Service: Fix automount regression - escape JSON arg passed to child mount processes#2015

Merged
tyrielv merged 2 commits into
microsoft:masterfrom
tyrielv:tyrielv/fix-automount-json-quoting
Jun 11, 2026
Merged

Service: Fix automount regression - escape JSON arg passed to child mount processes#2015
tyrielv merged 2 commits into
microsoft:masterfrom
tyrielv:tyrielv/fix-automount-json-quoting

Conversation

@tyrielv

@tyrielv tyrielv commented Jun 10, 2026

Copy link
Copy Markdown
Contributor

Symptom

Automount on the latest prerelease (v2.0.26154.1) silently failed for every
registered repo. The service log showed each GVFS.exe mount child being
started, then a 60-second WaitUntilMounted timeout and
"Unable to mount because the GVFS.Mount process is not responding". No
mount-side log file was created — the child died before the log listener
was attached.

Root cause

GVFSMountProcess.CallGVFSMount built the spawn command line by
concatenating InternalVerbParameters.ToJson() straight in:

"…\GVFS.exe" mount D:\os1 --internal_use_only {"ServiceName":null,…}

Windows CommandLineToArgvW strips the embedded " characters when
re-parsing the child's argv, so the receiving process sees
{ServiceName:null,…}. Newtonsoft.Json was permissive about unquoted
keys, so the bug was latent for years. After the
System.Text.Json migration,
strict parsing throws JsonException, the verb hits ReportErrorAndExit
before AddLogFileEventListener runs, and the child exits with no log.

Confirmed by reproducing the parse with CommandLineToArgvW:

argv[4] = '{ServiceName:null,StartedByService:true,MaintenanceJob:null,PackfileMaintenanceBatchSize:null}'

and feeding that to JsonDocument.Parse:

'S' is an invalid start of a property name. Expected a '"'.

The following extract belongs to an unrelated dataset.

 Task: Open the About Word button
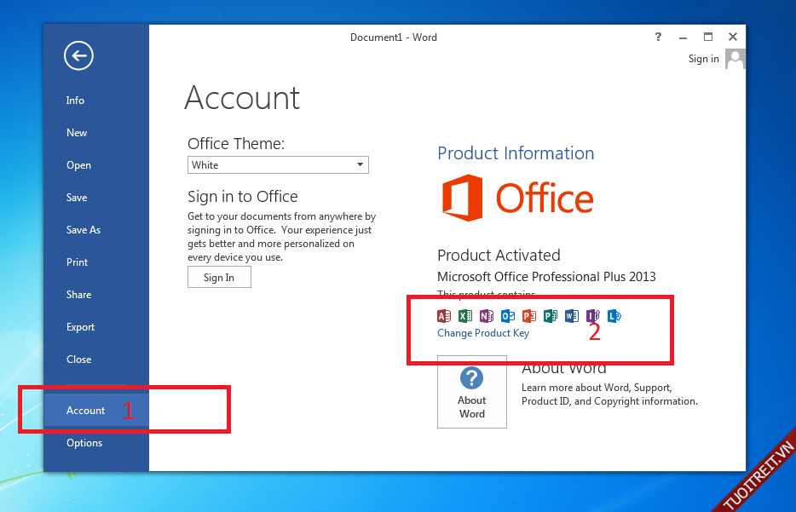[x=471, y=392]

Scope: only the SYSTEM-service automount path. gvfs mount (user-run)
and gvfs service --mount-all invoke MountVerb in-process — no
command-line round-trip, no bug.

Fix

  • CommandLineEscaping.EscapeArgument — proper Windows command-line
    argument escaping per the CommandLineToArgvW rules (quote when
    needed, double trailing backslashes that precede a ", escape literal
    " as \").
  • CurrentUser.RunAsTryRunAs(string, string[], out int processId)
    take argv as an array, escape centrally, return the child PID so
    callers can track its liveness.
  • WindowsPlatform.StartBackgroundVFS4GProcess — route every arg
    through the new escaper (previously only space-containing args got
    naively wrapped, and embedded " were never escaped).
  • GVFSEnlistment.WaitUntilMounted — new overload accepting
    Func<MountProcessSnapshot>. When supplied, the wait loop polls the
    snapshot between short (500 ms) connect attempts and fails fast with
    the exit code if the child has already terminated, instead of blocking
    for the full 60-second pipe timeout.
  • GVFSMountProcess — pass the spawned PID into the new wait so
    logon automount detects an early GVFS.exe exit within seconds and
    logs "GVFS.Mount process (Id N) exited with code X before the named pipe was ready" instead of "not responding".

Tests

  • CommandLineEscapingTests — canonical edge cases (spaces, tabs,
    embedded quotes, trailing backslashes) plus the exact
    InternalVerbParameters JSON shape that triggered the regression. A
    round-trip test feeds the escaped form back through
    CommandLineToArgvW and verifies the original string pops out
    unchanged.
  • WaitUntilMountedProcessTrackingTests — verifies the wait
    short-circuits on an exit reported by the first snapshot poll, and
    also catches a late exit reported on a later poll, both well under
    the legacy 60-second timeout.

All 842 unit tests pass.

Validation checklist

  • dotnet build GVFS\GVFS.UnitTests\GVFS.UnitTests.csproj -c Debug — 0 errors
  • All unit tests green (842 passed, including 24 new)
  • Manual smoke: install local Debug build, register two repos with
    gvfs mount, restart GVFS.Service, sign out / sign in, confirm
    both repos automount.
  • Manual fault injection: temporarily make GVFS.exe exit non-zero
    in the mount verb and verify the service logs the new
    "GVFS.Mount process (Id N) exited with code X before the named pipe was ready" message within a few seconds rather than waiting
    60 s.

GVFS.Service uses CreateProcessAsUser to spawn 'GVFS.exe mount <repo>
--internal_use_only <json>' on each user logon.  The JSON arg
({"ServiceName":null,"StartedByService":true,...}) was concatenated
straight into the command line with no escaping.  Windows
CommandLineToArgvW strips the embedded " characters when re-parsing
argv in the child, so the receiving process sees
{ServiceName:null,StartedByService:true,...}.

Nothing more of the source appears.